D’accord, pour le goûter, il est préférable d’être déjà un peu familiarisé avec un ton, une écriture qui appelle à l’intériorité. Mais Alexandre Jollien ne se paie pas de mots, il est simplement vrai avec lui-même et son parcours quotidien pour “accueillir la vie telle qu’elle se propose” ne cherche en aucun cas à nous tirer une larme. Il écrit avec un mélange de jubilation et de sagesse, de poésie intime parsemée de petites pincées d’humour et une grande dose d’humilité. Juste pour nous aider à nous simplifier, nous fluidifier, nous aimer. Tout cela à travers sa lecture des philosophes, son expérience de la paternité et celle plus éprouvante du handicap moteur-cérébral de naissance; il souffre en effet d’athétose, une maladie qui ne laisse le corps au repos que durant le sommeil et qui rend l’élocution particulière.

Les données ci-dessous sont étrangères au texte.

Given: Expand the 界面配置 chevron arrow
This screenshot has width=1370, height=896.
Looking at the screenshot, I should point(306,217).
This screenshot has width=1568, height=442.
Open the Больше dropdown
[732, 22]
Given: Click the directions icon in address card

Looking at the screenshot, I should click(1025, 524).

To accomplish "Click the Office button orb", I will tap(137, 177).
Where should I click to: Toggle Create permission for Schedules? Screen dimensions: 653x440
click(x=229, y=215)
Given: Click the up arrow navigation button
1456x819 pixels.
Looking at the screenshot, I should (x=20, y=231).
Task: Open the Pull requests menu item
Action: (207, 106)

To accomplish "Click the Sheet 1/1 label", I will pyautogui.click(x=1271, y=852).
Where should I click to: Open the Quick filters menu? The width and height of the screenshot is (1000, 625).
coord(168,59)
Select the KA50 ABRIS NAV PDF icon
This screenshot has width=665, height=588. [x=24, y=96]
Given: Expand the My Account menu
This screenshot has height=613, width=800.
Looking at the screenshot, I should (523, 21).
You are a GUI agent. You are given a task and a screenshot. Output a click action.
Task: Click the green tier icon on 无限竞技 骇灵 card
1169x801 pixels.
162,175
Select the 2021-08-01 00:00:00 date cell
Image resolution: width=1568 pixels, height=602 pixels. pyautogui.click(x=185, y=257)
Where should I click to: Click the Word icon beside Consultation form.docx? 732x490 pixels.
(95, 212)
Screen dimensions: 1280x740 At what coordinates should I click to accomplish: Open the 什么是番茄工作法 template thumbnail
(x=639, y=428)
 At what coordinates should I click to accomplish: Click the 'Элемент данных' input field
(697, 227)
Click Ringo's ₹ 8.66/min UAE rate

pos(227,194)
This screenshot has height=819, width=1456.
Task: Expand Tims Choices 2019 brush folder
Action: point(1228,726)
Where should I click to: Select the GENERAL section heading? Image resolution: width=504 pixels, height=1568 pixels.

D’ailleurs ma prochaine étape, sur les conseils de ma fille, est d’écouter le CD qui accompagne le bouquin. Un extrait …

Jollien-Petit traité abandon“Qu’est-ce que je peux faire pour me protéger de la vie ? Absolument rien. Et pourtant, jour après jour, j’essaie de construire des boucliers et des façades qui me protégeraient du tragique de l’existence. La dimension tragique de l’existence fait partie de la vie. Quand on l’a compris du fond de son être, on peut danser avec ce tragique sans se crisper. Mais en attendant, il faut beaucoup de détermination pour s’en approcher, même petit à petit. Le philosophe Amiel disait : « 1 000 pas en avant, 999 en arrière. C’est cela le progrès. » Le désir aliéné voudrait que l’on progresse une fois pour toutes, que l’on guérisse de toutes nos blessures intérieures. Mais la chose est sans doute radicalement impossible. Ce qui nous sauve, c’est de savoir que l’on ne peut pas guérir de ses blessures mais que l’on peut vivre avec, que l’on peut cohabiter avec elles sans qu’il y ait nécessairement de l’amertume.
[…]
Ce n’est pas quand j’aurai réglé tous mes comptes avec la vie que je serai heureux. C’est ici et maintenant, avec mes milles blessures, que je suis déjà dans la joie.”